Australia insists only citizens or ‘permanent’ residents can fight for it, but determined Kiwis have found a way.

New Zealanders living in Australia have chalked up a small but important victory for expats after being accepted for trials with the Australian Defence Force.

Most Kiwis living there have been unable to join the military because of a requirement to have citizenship or at least permanent residency.

But some have now exploited a loophole that allowed people who have lived in Australia before 1994 to gain a Resident Return Visa.

This gave them the permanent residency required to seek a position in the Australian Defence Force (ADF).


An expat who has been striving for eight years to enlist in the Australian Army says it is a small step in the campaign for full equality for 700,000 New Zealanders living in Australia.

Duncan Sandilands - a former New Zealand territorial soldier who was born in Feilding and now lives in Perth - was finally invited to sit an entrance test by the ADF's recruitment services this month after being granted a return visa last year.

In a letter to Mr Sandilands, Australian Assistant Defence Minister Stuart Robert said the requirement for soldiers to be Australian citizens - or permanent residents applying for citizenship - would not change.

But Mr Sandilands, 54, believes there is now a glimmer of hope for any expat Kiwi who wants to serve their adopted country.

"The ADF cannot alienate people who have grown up in Australia by saying they have no right to help defend your country. It is against what Anzac stands for," he said.

Mr Sandilands' initial frustration with being excluded from the ADF was deepened by his family's rich Australian history. His great-grandfather was Lord Mayor of Melbourne and his grandfather fought with Australian troops at Gallipoli.
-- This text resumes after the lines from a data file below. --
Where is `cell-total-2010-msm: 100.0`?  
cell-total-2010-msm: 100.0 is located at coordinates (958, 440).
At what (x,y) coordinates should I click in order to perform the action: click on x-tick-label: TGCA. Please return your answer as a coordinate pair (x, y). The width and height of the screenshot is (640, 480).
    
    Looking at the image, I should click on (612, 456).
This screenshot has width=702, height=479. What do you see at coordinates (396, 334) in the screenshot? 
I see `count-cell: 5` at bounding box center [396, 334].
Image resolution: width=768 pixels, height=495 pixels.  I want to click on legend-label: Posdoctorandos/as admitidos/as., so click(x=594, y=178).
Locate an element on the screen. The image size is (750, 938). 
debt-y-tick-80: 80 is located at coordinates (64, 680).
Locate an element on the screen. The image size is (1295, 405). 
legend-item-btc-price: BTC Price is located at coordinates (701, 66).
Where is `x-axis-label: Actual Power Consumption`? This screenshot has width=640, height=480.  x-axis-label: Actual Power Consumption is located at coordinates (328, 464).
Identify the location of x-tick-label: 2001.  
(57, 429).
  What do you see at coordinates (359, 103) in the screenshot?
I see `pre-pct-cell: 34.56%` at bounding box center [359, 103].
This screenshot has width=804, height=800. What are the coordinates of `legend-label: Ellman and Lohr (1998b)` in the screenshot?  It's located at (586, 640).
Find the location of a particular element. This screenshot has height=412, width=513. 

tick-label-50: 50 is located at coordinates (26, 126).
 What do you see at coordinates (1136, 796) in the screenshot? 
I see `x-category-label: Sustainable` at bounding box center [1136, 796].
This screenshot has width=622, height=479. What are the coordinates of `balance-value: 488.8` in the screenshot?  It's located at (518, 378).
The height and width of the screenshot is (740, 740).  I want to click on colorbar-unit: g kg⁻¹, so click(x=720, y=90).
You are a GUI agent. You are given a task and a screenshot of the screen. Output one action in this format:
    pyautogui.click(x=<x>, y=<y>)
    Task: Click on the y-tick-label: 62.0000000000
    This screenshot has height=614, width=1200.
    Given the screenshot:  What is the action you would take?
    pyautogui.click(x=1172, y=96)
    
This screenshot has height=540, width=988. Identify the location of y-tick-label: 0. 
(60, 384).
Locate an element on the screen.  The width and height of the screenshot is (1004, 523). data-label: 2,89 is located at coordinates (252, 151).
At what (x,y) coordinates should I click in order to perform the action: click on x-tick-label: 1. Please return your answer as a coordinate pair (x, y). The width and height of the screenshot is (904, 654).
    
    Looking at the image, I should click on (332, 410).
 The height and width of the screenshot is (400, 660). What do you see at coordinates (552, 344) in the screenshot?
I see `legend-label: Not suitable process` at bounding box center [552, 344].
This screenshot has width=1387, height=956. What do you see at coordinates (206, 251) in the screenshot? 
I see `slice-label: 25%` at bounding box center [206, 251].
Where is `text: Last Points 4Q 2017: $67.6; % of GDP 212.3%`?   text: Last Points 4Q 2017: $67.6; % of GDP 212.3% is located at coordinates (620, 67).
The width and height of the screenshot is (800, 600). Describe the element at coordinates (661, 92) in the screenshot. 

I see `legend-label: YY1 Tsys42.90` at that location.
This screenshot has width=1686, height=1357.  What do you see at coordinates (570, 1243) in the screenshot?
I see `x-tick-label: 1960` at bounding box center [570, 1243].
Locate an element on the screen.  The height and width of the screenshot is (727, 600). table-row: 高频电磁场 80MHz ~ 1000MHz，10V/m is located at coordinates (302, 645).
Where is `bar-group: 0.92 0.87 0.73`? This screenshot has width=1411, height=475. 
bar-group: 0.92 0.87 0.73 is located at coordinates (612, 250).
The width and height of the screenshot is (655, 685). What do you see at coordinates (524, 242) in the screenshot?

He was delighted by his potential recruitment to the Australian forces but said many more expats were still prevented from enlisting.

A law change in 2001 blocked New Zealanders who arrived after that date from getting access to permanent residency and the privileges that come with it. These privileges include access to social security and other support services, and the right to enlist in the armed forces.


Mr Sandilands said: "Some children were brought over at 4 years old, educated as an Australian, and on Anzac Day stand in front of the flag and sing the national anthem in memory of the fallen Anzacs.

"And when they turn 18 and want to join the army they will be told to go back to New Zealand. It's like being told to go back to Russia - the child has no affiliation with New Zealand whatsoever."

Prime Minister John Key has raised the issue of discrimination with his counterpart, Tony Abbott.

Why can't some expat Kiwis join the Australian Defence Force?

Only citizens or permanent residents who have applied for citizenship can join the ADF. Many New Zealanders moved to Australia after February 2001, when a law change blocked expats from getting permanent residency.

Why are some Kiwis now getting a chance to join the ADF?

A rule change in 2013 allowed New Zealanders who had lived in Australia before September 1994 to get a Resident Return Visa. This meant these expats were eligible to serve in the military.

Why is this important?

Expats are hoping for an end to discrimination against Kiwis in Australia. Many are still unable to enlist in the army because of the 2001 law change, and they cannot get access to social security or other support services.

How many people does this affect?

There are around 700,000 New Zealanders living in Australia, and 200,000 of them arrived after 2001.